In particular, the function CHARACTER_LENGTH(x) returns the number of Unicode characters in x, while SIZE OF x returns the number of bytes.
The function SUBSTRING(x from 1 for 2) returns the first two characters of x. SIZE OF (SUBSTRING(x from 1 for 2)) may return values between 0 and 6 for UCS-2 strings.
String literals containing UNICODE characters can be constructed by either of the following methods:
'München' 'M' + 0u00fc + 'nchen' 'M' + 0xc3bc + 'nchen'
The first method requires the ability to type the unicode character directly (which be not be possible in any environment).
The second method uses a new string literal variant which denote Unicode characters by their hexadecimal value. Note that always four hexadecimal digits must be specified per Unicode character. Thereby, more than one Unicode character representation can be concatenated, e.g. 0u00fc006e.

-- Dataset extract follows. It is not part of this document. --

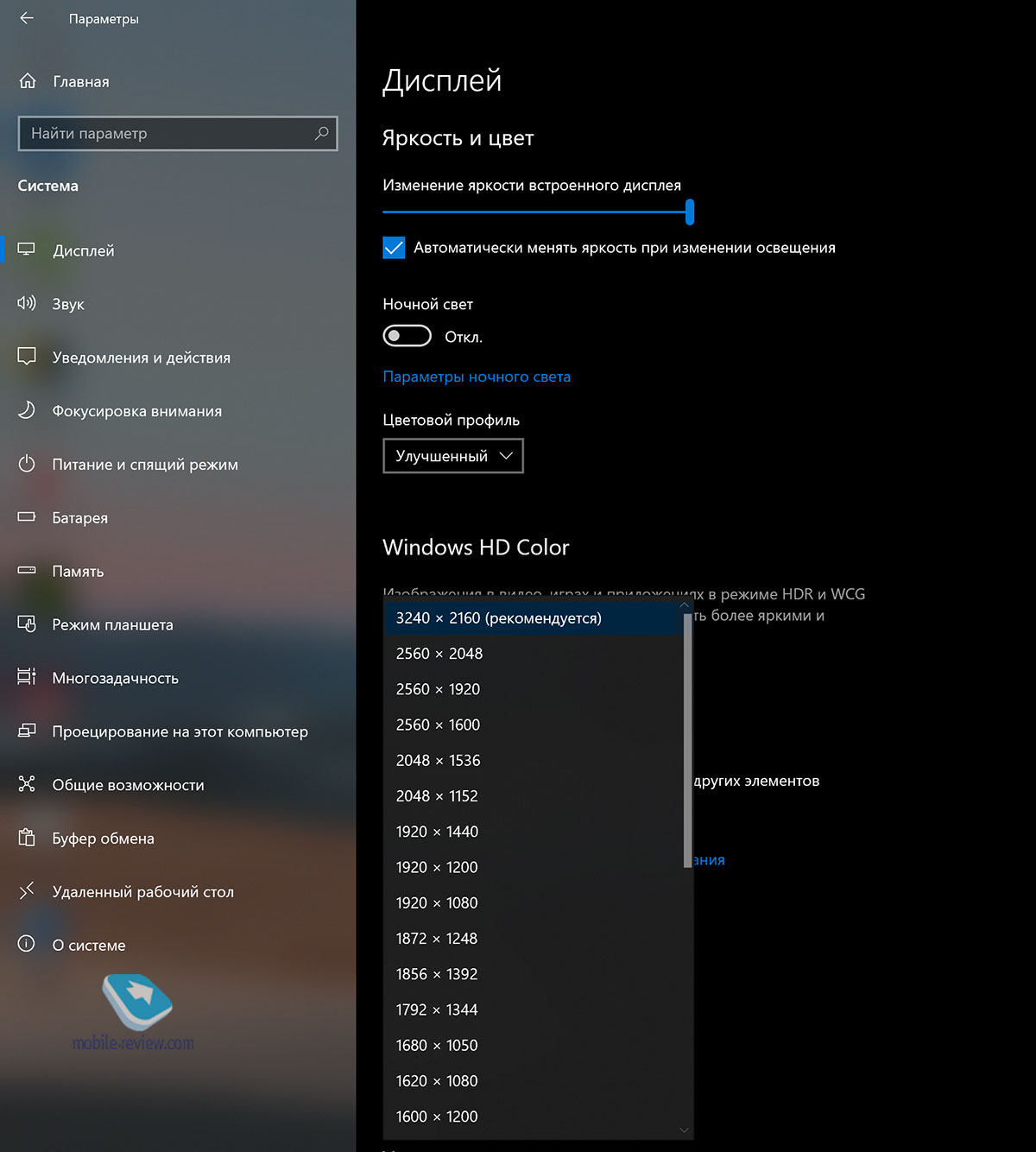Click the display brightness slider handle
1036x1152 pixels.
(689, 212)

The third method provides a direct UTF-8 representation (syntactically a BINCHAR) of that part of the string that cannot be expressed literally. Again note, that for this representation a valid UTF-8 coding is required.

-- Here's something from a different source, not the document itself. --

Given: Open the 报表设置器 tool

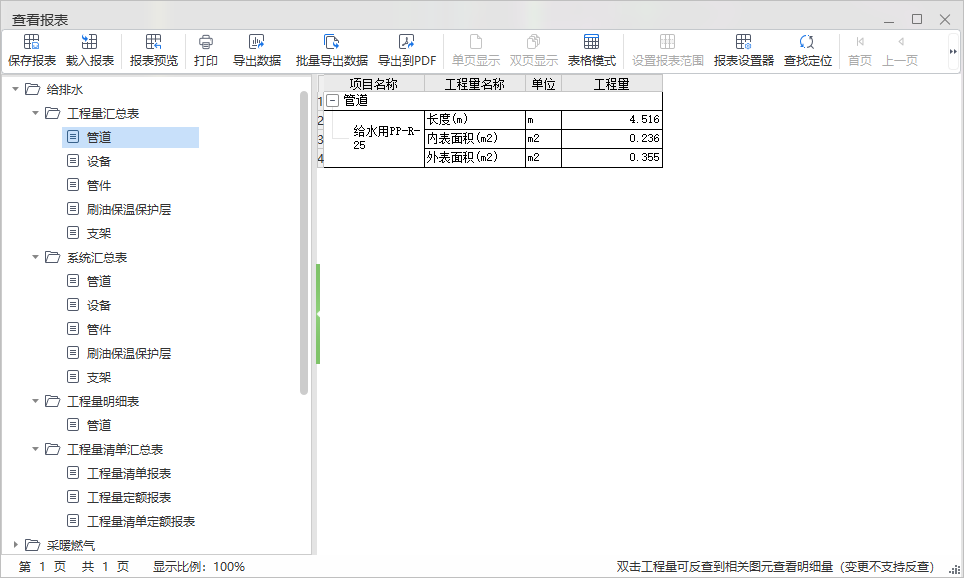Looking at the screenshot, I should coord(743,42).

When data is loaded from or extracted into external files by the Transbase SPOOL command, it has to be specified in which format the file should be coded.
For this purpose, the syntax of the SPOOL statement has been extended. See SQL Reference Manual for more details.
TransbaseCD offers a new space saving possibility to propagate database updates for CD-ROM databases.
To propagate updates onto a CD-ROM database (which might be distributed in many copies) two alternatives have been offered in the past:
Distribute SQL scripts (and possibly spool files) which are executed on CD-ROM site.
Accumulate all updates on one master CD-ROM database (updates then are reflected in a corresponding diskfile). Then distribute copies of the diskfile to the target sites.
The first solution is complex and requires runtime equipment on the target sites. The second solution is platform dependent and tends to produce large data volumes.
A third method is provided now: Updates are prepared as in the second solution on one master site. Then a new kind of FLUSH operation ("incremental flush") is performed on that CD-ROM database. Thereby, so-called delta romfiles are produced. These delta romfiles then are distributed to the target sites. Blocks appearing in a delta romfile shadow the blocks in the original romfiles. Delta romfiles are automatically compressed and thus are ideally suited to be distributed over the Internet. Moreover, delta romfiles become platform independent, too, like standard romfiles.
Databases can be defined to be "case insensitive". In this case, all identifiers (field names, table names etc.) are compared by case-insensitive routines. When inserted into the data dictionary, those identifiers are mapped to capitals. This has to be considered when the data dictionary is searched explicitly by SQL queries on system tables.
Note that "delimiter identifiers" are still case sensitive.
By default, databases are case sensitive. Migrated old databases are also case sensitive. A case sensitive database can also be converted to a case insensitive database by an explicit tbadmin -a command. In rare cases, this conversion might fail if table or field names exist which would map to the same capital letter identifier.
The cache size (global shared memory) of a database now can be set up to a maximum value of 20 Gbyte.
Temporary files possibly needed by the kernel are no longer placed in the TMP or TMPDIR directory, but in the scratch directory of the database. Therefore, it should be made sure that sufficient space is available for scratch files.
The communication between Transbase kernel and applications is handeled by TBX. The communication can be declared to be crypted in order to increase the privacy of the client/server communication.
Cryptification is specified by the command tbmux -crypt ... and therefore applies to all communications with this database server.
A new programming interface, Transbase Call-Interface (TCI) has been implemented. TCI supports ANSI and UNICODE applications.